En tout état de cause, on était venu pour le film d’ouverture, London River, un film français de Rachid Bouchareb tourné à Londres avec des comédiens s’exprimant la plupart du temps en français. Ousmane, la vedette masculine, qui ne parle pas l’anglais, ne cesse de rencontrer des personnages connaissant le français, y compris sa partenaire principale, Elisabeth, pourtant présentée comme une paysanne. En réalité, son personnage est plutôt celui d’une petite bourgeoise, veuve, imprégnée des préjugés racistes de sa classe. Quand elle débarque de son paisible havre de Guernesey en plein « Londonistan », cela lui fait évidemment un choc. Elle est à la recherche de sa fille étudiante, laquelle ne donne plus signe de vie alors que Londres vient d’être victime d’attentats meurtriers perpétrés par des islamistes (en 2005). Là, elle rencontre un autre parent, un père, malien, à la recherche de son fils. Comme il apparaît assez vite que les deux enfants sont amis et même amants, les parents sont contraints de socialiser (en dépit des réticences de madame). Cela n’ira pas sans heurts mais, finalement, au moment de se séparer, la maman de l’une se jettera dans les bras du papa de l’autre. Happy end donc, au moins de ce côté-là, car pour ce qui est des enfants, c’est une autre histoire…

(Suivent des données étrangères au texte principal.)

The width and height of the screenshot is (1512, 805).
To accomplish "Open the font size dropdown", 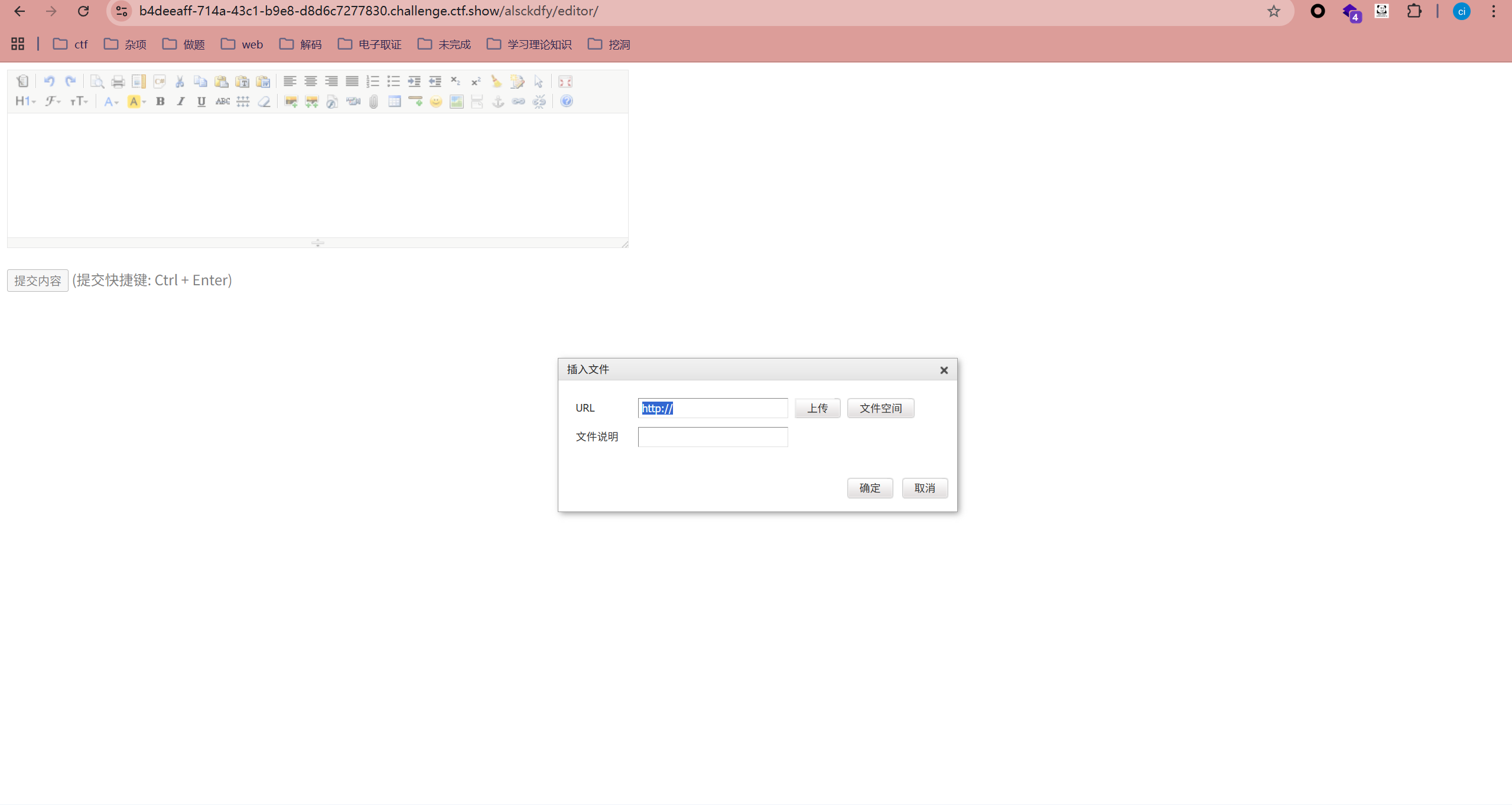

Le film se ramène à peu de choses. On comprend immédiatement que les deux parents finiront par s’entendre et par s’apprécier mutuellement. Quant aux enfants, leur disparition et leur silence sont trop anormaux pour ne pas être inquiétants. Par ailleurs, le film est d’une parfaite rectitude politique. Si l’on ne cache pas que les auteurs des attentats sont islamistes, on ne voit à l’écran que des musulmans exemplaires, polis et serviables avec la femme blanche. Il y a certes un imam, mais c’est un jeune homme vêtu à l’occidentale auquel on donnerait le bon dieu sans confession (ce qui n’est malheureusement pas le cas de tous les imams…)
Comparé à Julietta, le dernier Almodovar, qui raconte également la quête d’une fille par sa mère, le propos de London River (pourquoi River ?) est minimaliste. Pas de flash back sur la fille enfant, aucune explication sur le fait qu’elle ait pu partir en voyage en France sans en avertir sa mère, etc. Idem pour le fils d’Ousmane. Bouchareb se concentre sur la rencontre des deux parents en proie au désarroi. Rien à dire sur le jeu des deux grands comédiens que sont Sotigui Kouyaté (père d’Hassane Kouyaté) et Brenda Blethyn. Ils ont fait ce qu’on leur a demandé de faire : le vieillard hiératique pour l’un, la petite bourgeoise un peu simplette pour l’autre, sans jamais sortir du registre imposé. Le défaut majeur du film tient, comme on l’a dit, à l’absence totale de suspense. Comme on baigne d’emblée dans le politiquement correct, il est immédiatement évident que les préventions racistes d’Elisabeth ne tiendront pas jusqu’au bout et qu’elle finira dans les bras (mais quand même pas dans le lit !) d’Ousmane.